Keeping motionless, he looked like a corpse. After they arrived at the station, passengers rushed to enter their compartment. Eruch stood by Baba's "body" with folded hands and a mournful look on his face, and the people thought that someone had recently died. Regretfully, they backed out of the compartment, not wishing to have as a traveling companion a dead body rotting in the heat. They naturally assumed that a Pakistani had been murdered and that his relatives were taking his body somewhere for burial.
The train began moving out of the station and the "corpse" rose from the dead and gestured, "Good trick, wasn't it?"
In truth, Meher Baba was a living corpse; Avatars and Sadgurus are "dead" to the world at all times!

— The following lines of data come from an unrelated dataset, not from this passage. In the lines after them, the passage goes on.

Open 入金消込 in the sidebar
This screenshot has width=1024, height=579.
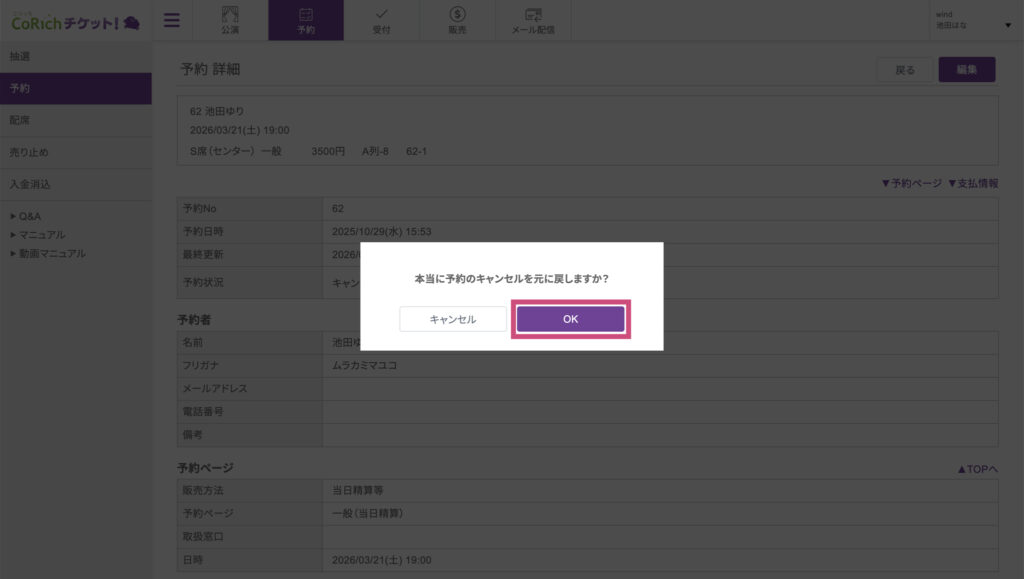click(x=30, y=185)
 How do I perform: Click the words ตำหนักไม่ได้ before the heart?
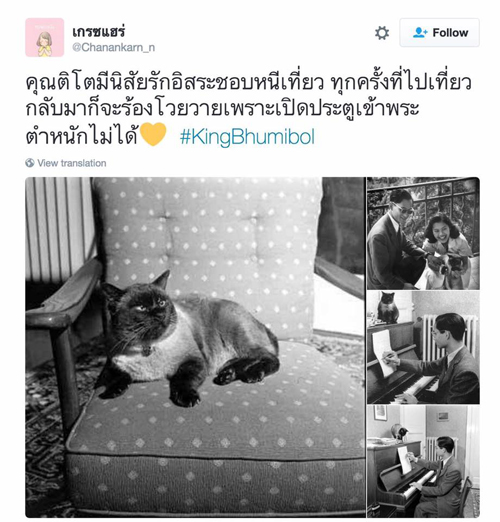click(82, 136)
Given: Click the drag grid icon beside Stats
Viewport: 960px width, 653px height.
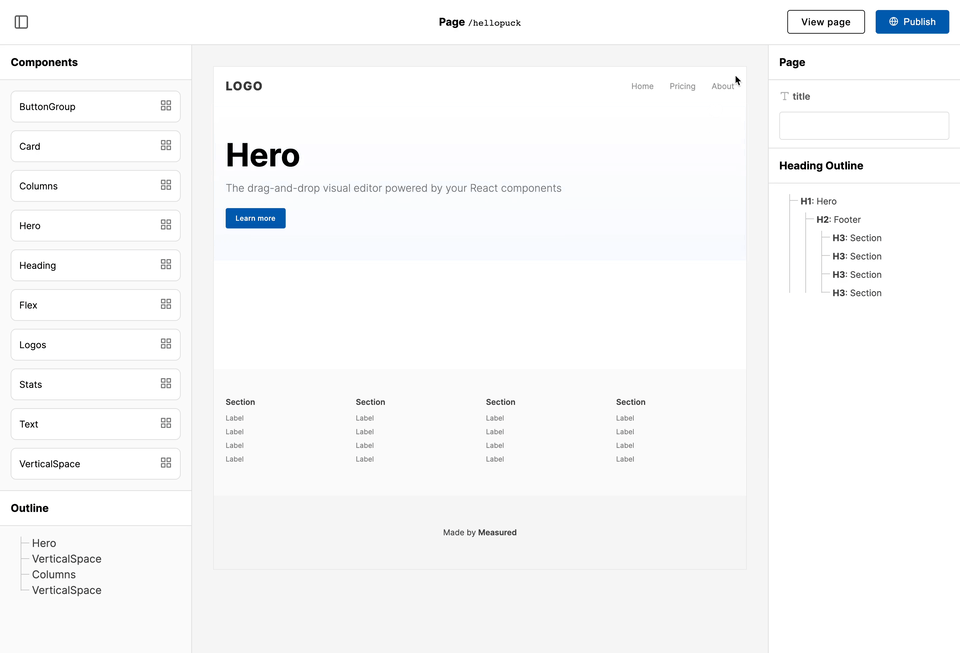Looking at the screenshot, I should [x=166, y=384].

They returned to Calcutta at 7:30 that evening, and began to inquire about checking into a hotel. This was not as simple as it sounds. While returning on the train Baba had stipulated that he wished to have a room at the end of a corridor, and in addition there should be a vacant room between his room and the mandali's. After a long, tiring search they found a hotelkeeper at the Great Eastern Hotel who agreed to these conditions.
They settled in, but at midnight Baba complained of noise coming from a nearby workshop. Chhagan was keeping nightwatch and Baba directed him to tell Eruch to go down and ask the men to stop working, because his elder brother, who was "sick," needed quiet. The workers agreed to stop and Eruch returned.
But in an hour, Baba complained to Eruch, "There's noise coming from the next room. Go see if the manager has broken his promise and allowed someone to stay in it."
Again Eruch went down the five flights of stairs, and indeed the manager had allowed two unexpected late arrivals to occupy the empty room. "After all, you are not paying for it," he reasoned. Baba was displeased but directed Eruch to go tell the couple to make as little noise as possible.
After a few minutes someone knocked on Baba's door. Eruch opened it and found a hotel waiter with ice water. He had mistaken their room for the couple's next door. This too irritated Baba.
He scolded Eruch, "This is the last straw! I cannot bear all this commotion. Couldn't you find one decent hotel in all of Calcutta? We must move to another hotel that is quiet. I cannot work in this atmosphere with these constant disturbances."